§ **Assignment**:
Scan the records for the word "agent". Return each line where it is found.

§ **Source information**:
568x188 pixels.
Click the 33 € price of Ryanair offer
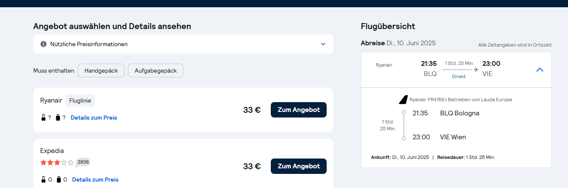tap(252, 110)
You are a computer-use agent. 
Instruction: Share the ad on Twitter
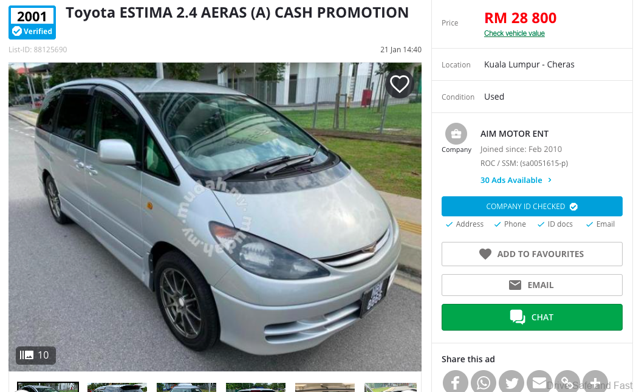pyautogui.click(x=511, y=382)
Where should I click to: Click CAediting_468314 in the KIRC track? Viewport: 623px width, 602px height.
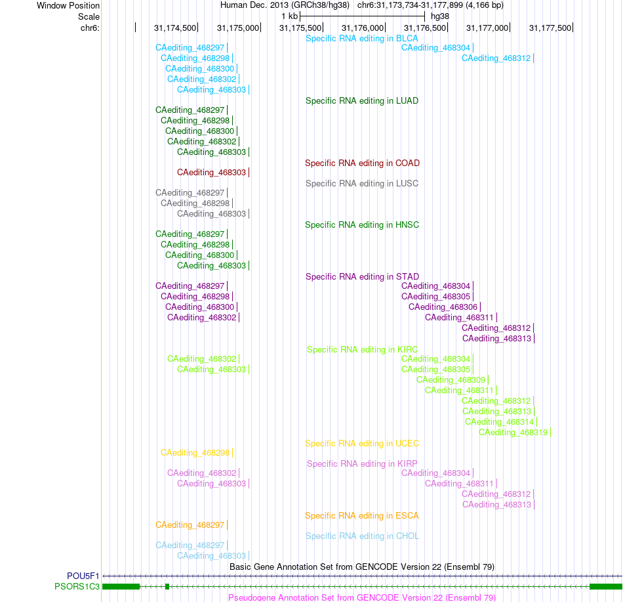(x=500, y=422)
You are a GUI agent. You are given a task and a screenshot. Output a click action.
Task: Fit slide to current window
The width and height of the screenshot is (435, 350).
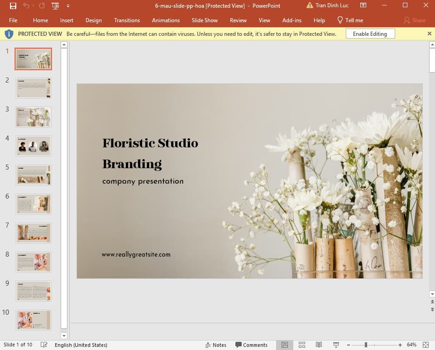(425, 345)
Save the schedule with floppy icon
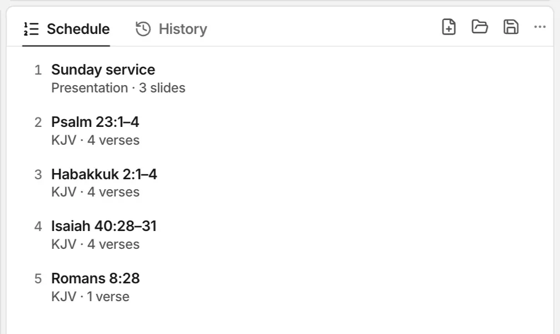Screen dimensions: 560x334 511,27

§ **Finished exercise**:
You are a computer-use agent. 
You are a GUI agent. You are given a task and a screenshot. Output a click action.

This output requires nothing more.